El tiempo corre y el tablero de ajedrez entre la justicia estadounidense e Ismael “El Mayo” Zambada se vuelve cada vez más agresivo. Aunque la narrativa oficial del equipo legal de Zambada apunta a “dificultades administrativas” para justificar que la audiencia de sentencia se haya movido ahora hasta el 18 de mayo, la realidad detrás de las cortinas de la corte parece ser mucho más turbia y estratégica.
Según el periodista y experto en temas de narcotráfico, Jesús Lemus, estos retrasos no son coincidencias burocráticas, sino el reflejo de una negociación que se encuentra en un punto de ebullición. El gobierno de Estados Unidos no quiere simplemente encerrar al legendario líder del Cártel de Sinaloa; quieren su memoria, su archivo y, sobre todo, los nombres de la clase política mexicana que creció a su sombra.
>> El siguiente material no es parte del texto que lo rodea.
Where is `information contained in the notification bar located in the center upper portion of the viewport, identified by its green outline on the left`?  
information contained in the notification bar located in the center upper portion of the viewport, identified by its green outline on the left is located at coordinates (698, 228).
La familia: El mensaje entre líneas
Para Lemus, la reciente detención y posterior liberación de Mónica Zambada, hija del capo, no fue un error de procedimiento, sino un “mensaje de texto” directo al corazón del narcotraficante.
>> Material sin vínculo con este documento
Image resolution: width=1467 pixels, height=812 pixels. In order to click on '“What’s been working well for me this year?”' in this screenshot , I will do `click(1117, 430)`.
“Ya le dieron un ‘testereón’ a la conciencia de El Mayo”, asegura Lemus. El mensaje es claro: si Zambada decide irse a juicio o mantener el silencio, el Departamento de Justicia no dudará en desmantelar el círculo de seguridad de sus seres queridos, incluyendo a su esposa y sus hijas.
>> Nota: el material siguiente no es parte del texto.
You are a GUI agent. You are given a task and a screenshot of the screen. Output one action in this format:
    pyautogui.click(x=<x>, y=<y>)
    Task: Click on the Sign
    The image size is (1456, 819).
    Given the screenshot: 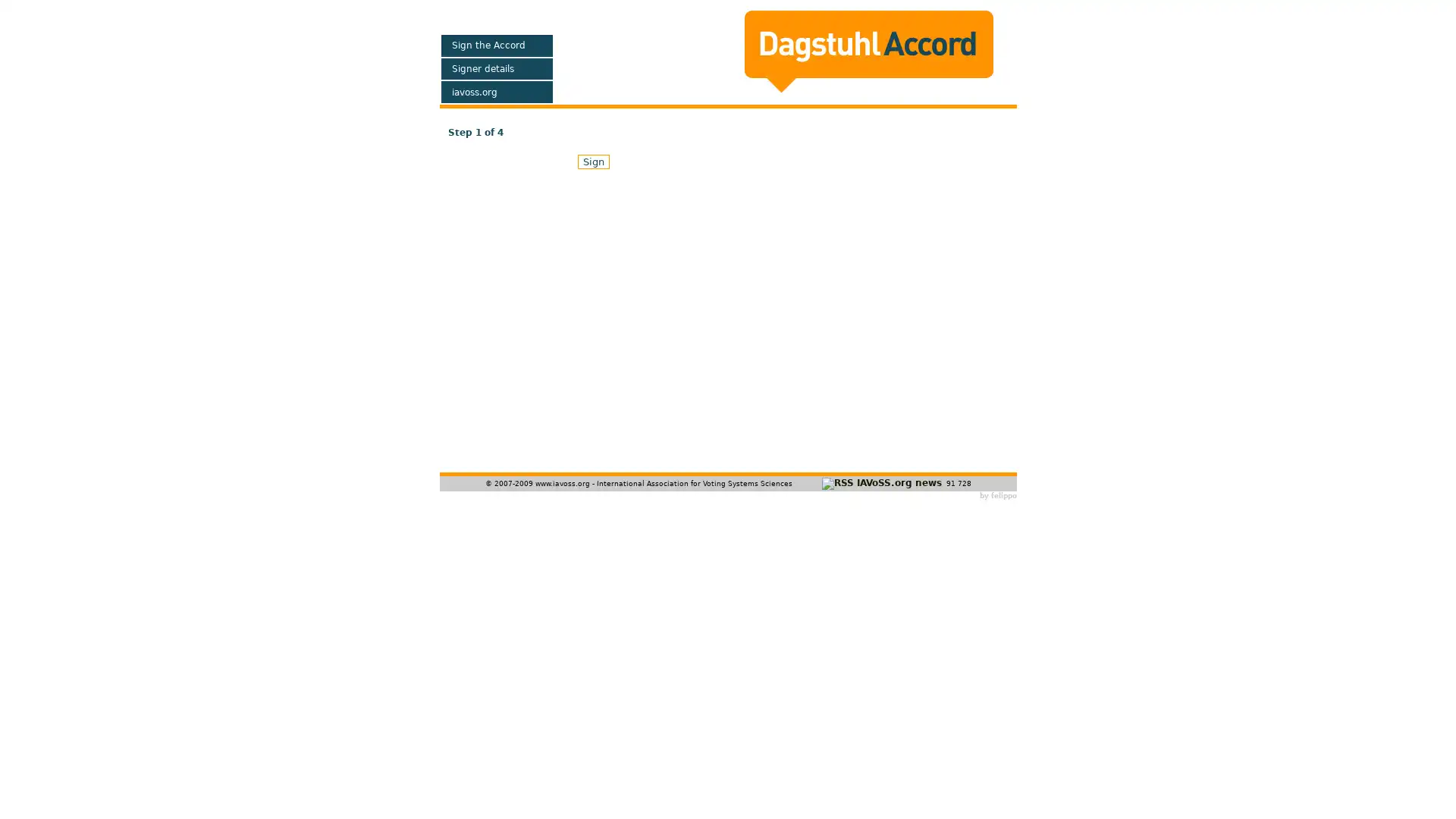 What is the action you would take?
    pyautogui.click(x=592, y=162)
El precio de la libertad (o de la paz familiar)
La oferta sobre la mesa convertiría a Zambada en testigo colaborador, una figura que le permitiría evitar una muerte segura en una prisión de máxima seguridad a cambio de revelar el mapa del narcofinanciamiento en México. Entre los nombres que la justicia estadounidense espera que salgan a la luz, según Lemus, se encuentran figuras de altísimo perfil:
- Andrés Manuel López Obrador: Expresidente de México.
- Rubén Rocha Moya: Gobernador de Sinaloa.
- Alfonso Durazo: Gobernador de Sonora.
- Alfredo Ramírez Bedolla: Gobernador de Michoacán.
Un escenario de reflexión forzada
Frank Pérez, abogado de Zambada, ha insistido en que no cuentan con evidencia relevante para la defensa. Sin embargo, para los analistas, esta es la “justificación formal” para el público. Mientras tanto, el capo se encuentra en lo que Lemus define como una reflexión profunda.
La debilidad histórica de los grandes barones de la droga siempre ha sido su sangre. En esta etapa de su vida, “El Mayo” se enfrenta al dilema definitivo: llevarse sus secretos a la tumba y ver caer a su familia, o hablar y provocar un terremoto político sin precedentes en la historia moderna de México. El próximo 18 de mayo sabremos qué pesó más en la balanza.